= Time constraint =

In law, time constraints are placed on certain actions and filings in the interest of speedy justice, and additionally to prevent the evasion of the ends of justice by waiting until a matter is moot. The penalty for violating a legislative or court-imposed time constraint may be anything from a small fine to judicial determination of an entire case against one's interests.

For example, if a complaining party files an action and then fails to cause the papers pertaining thereto to be served on the opposing party within the time established by local rules, and is unable to convince the court that there was good and sufficient reason for the delay, he risks having his action dismissed with prejudice. If the opposing party is served with the papers and fails to respond within the time limit provided for his answer, he risks having the case decided against him by default.

If one is aggrieved by the judicial outcome of an action and wishes to appeal, he may be forever barred from doing so if he fails to meet the deadline by which his appeal may be filed.

By court order, or by local rule, there may be other time constraints.

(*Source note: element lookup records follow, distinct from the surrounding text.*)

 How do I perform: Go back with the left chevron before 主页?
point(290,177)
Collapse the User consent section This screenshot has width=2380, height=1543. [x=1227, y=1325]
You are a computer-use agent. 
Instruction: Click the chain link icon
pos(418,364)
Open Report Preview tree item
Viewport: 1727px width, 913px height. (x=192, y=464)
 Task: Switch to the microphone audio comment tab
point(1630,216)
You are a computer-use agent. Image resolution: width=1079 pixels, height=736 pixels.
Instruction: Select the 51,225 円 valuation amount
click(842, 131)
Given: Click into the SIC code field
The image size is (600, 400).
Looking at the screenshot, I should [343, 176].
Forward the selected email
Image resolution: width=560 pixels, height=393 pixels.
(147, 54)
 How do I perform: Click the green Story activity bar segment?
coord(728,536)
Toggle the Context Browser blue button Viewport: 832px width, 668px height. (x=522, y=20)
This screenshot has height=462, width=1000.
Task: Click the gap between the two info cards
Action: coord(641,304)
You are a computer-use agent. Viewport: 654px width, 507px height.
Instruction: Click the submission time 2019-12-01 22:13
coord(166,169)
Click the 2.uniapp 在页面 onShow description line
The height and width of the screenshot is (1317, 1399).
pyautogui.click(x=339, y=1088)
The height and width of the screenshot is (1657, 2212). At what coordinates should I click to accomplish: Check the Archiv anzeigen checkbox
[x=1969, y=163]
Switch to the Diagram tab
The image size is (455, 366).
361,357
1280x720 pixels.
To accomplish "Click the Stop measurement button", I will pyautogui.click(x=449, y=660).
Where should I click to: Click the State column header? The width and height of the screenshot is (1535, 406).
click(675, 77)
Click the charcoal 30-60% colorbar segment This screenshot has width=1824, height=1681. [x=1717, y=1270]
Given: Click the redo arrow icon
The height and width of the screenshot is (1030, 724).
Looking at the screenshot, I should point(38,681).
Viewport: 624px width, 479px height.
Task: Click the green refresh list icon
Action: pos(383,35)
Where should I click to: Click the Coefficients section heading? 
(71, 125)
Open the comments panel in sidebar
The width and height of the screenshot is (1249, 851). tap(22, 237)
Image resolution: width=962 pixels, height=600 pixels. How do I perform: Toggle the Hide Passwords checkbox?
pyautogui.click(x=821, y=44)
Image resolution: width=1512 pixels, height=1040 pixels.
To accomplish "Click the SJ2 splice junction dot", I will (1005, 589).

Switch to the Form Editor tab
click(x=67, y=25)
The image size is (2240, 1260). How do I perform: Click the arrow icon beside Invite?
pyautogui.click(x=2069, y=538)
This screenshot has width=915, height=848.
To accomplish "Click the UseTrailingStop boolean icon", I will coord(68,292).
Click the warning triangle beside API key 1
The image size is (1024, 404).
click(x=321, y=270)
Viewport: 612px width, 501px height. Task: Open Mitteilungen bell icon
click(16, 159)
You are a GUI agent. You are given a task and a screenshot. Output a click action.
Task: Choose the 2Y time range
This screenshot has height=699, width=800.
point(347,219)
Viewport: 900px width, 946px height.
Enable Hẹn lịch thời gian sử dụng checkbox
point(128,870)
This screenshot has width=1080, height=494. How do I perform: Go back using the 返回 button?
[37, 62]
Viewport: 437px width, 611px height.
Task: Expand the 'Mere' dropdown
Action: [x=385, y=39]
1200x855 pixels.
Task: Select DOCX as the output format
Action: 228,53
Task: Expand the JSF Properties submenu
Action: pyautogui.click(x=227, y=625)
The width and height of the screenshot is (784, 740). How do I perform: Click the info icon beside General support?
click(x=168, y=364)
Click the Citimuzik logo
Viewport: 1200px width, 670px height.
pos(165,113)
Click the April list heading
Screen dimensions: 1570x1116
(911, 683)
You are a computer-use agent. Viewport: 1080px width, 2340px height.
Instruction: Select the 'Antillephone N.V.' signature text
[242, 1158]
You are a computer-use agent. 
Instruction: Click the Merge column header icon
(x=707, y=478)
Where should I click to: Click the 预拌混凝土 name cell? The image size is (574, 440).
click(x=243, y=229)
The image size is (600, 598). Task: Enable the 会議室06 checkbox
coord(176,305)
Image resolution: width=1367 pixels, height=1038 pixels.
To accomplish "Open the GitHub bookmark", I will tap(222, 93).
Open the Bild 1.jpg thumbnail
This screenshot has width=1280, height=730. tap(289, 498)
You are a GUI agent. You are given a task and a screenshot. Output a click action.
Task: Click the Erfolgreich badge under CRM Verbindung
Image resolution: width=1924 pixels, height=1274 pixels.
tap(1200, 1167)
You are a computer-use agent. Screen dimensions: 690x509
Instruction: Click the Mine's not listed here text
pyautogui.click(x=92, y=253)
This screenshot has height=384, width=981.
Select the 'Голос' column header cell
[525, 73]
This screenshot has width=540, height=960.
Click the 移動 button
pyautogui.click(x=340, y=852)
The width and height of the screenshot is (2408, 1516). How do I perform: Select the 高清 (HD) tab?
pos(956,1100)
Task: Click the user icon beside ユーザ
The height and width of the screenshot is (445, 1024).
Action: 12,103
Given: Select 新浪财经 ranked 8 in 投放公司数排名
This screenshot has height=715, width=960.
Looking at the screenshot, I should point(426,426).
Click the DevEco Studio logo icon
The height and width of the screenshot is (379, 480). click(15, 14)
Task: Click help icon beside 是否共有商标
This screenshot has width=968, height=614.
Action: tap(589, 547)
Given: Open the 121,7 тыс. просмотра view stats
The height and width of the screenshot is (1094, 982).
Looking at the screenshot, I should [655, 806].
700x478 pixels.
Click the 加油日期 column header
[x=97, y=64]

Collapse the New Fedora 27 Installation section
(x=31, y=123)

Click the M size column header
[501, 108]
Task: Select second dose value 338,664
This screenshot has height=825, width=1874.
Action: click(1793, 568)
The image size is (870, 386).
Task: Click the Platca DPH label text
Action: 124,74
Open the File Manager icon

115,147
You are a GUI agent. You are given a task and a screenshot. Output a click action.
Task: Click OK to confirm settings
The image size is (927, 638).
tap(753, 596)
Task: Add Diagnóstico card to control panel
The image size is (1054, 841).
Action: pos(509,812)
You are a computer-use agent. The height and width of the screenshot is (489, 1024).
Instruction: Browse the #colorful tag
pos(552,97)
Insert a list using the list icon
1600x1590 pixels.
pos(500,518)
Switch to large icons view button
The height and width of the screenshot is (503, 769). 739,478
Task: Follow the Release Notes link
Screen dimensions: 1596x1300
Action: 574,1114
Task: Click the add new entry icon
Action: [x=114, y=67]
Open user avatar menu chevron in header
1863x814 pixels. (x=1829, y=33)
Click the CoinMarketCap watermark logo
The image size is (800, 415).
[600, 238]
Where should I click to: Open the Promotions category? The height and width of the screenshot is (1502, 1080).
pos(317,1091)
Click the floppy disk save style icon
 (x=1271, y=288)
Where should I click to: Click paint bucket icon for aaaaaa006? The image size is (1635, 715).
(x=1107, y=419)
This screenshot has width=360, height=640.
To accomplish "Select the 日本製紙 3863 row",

One may be required to answer interrogatories or a request to produce or other discovery pleadings within a given time. He may be required to give a certain number of days' advance notice before he intends to depose a party or witness. A court may order that there will be only a certain number of weeks or months allowed during which the parties to an action may conduct discovery. There may be a limitation placed upon a deposition, requiring that the party taking it conclude his questioning within a certain number of hours or days.